BRANO DEL DOCUMENTO:
◆ ◆ ◆ ◆ ◆

L’apartheid non sarebbe solo moralmente riprovevole, bensì costituirebbe un ostacolo strategico costante per gli Stati Uniti. I recenti commenti del Presidente Obama, del Vice Presidente Biden e del Generale Petraeus chiarificano come la colonizzazione israeliana dei Territori Occupati stia procurando grossi danni agli interessi americani in Medio Oriente e nelle aree circostanti. Come Biden confidò al Primo Ministro Benjamin Netanyahu in Marzo, “Tutto questo sta iniziando a diventare pericoloso per noi. Ciò che state facendo minaccia la sicurezza delle nostre truppe che stanno combattendo in Iraq, Afghanistan e Pakistan. È pericoloso per noi, così come per la pace regionale”. Questa situazione potrà solo peggiorare se Israele diventerà un vero e proprio Stato d’apartheid. Inoltre, mentre questo sta diventando evidente a sempre più Americani, il sostegno strategico alla causa israeliana si erode ogni giorno di più.

Gli Israeliani più intransigenti ed i loro sostenitori sono consapevoli di questi problemi, ma sono fiduciosi che la lobby difenderà Israele ad ogni costo e che tale sostegno sarà sufficiente all’apartheid per sopravvivere. Potrebbe sembrare una scommessa sicura, dal momento che sino ad ora la lobby ha giocato un ruolo chiave nel proteggere Israele dalla pressione americana. Infatti si potrebbe sostenere che, senza l’aiuto di organizzazioni quali l’AIPAC o la Lega Anti-Diffamazione, Israele non avrebbe potuto intraprendere in modo così deciso la strada dell’apartheid. Ma questo tipo di strategia non pagherà nel lungo periodo.

◆ ◆ ◆ ◆ ◆

DATI FORNITI:
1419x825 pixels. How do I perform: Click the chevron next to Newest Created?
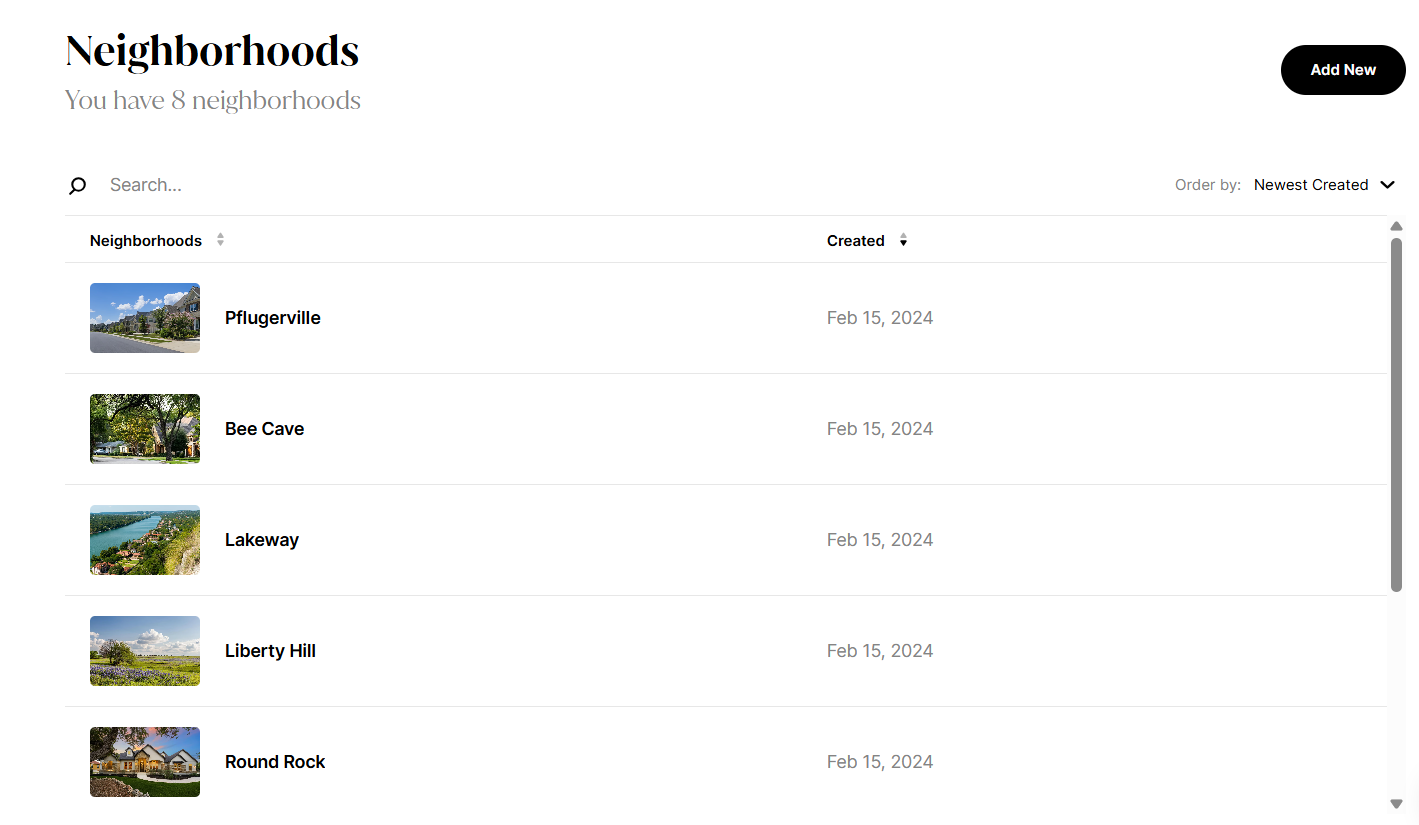coord(1388,184)
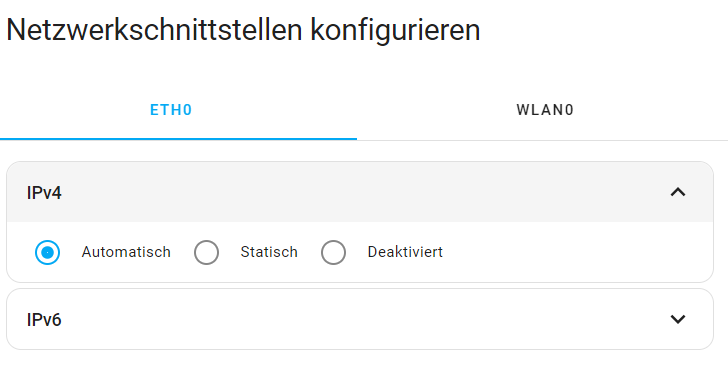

◆ ◆ ◆ ◆ ◆

CONSEGNA: Ricopia la parte del brano compresa tra "Gli Israeliani più" e "nel lungo periodo.", estremi inclusi. Il materiale è a sé stante e non dipende dal brano.

ESERCIZIO SVOLTO:
Gli Israeliani più intransigenti ed i loro sostenitori sono consapevoli di questi problemi, ma sono fiduciosi che la lobby difenderà Israele ad ogni costo e che tale sostegno sarà sufficiente all’apartheid per sopravvivere. Potrebbe sembrare una scommessa sicura, dal momento che sino ad ora la lobby ha giocato un ruolo chiave nel proteggere Israele dalla pressione americana. Infatti si potrebbe sostenere che, senza l’aiuto di organizzazioni quali l’AIPAC o la Lega Anti-Diffamazione, Israele non avrebbe potuto intraprendere in modo così deciso la strada dell’apartheid. Ma questo tipo di strategia non pagherà nel lungo periodo.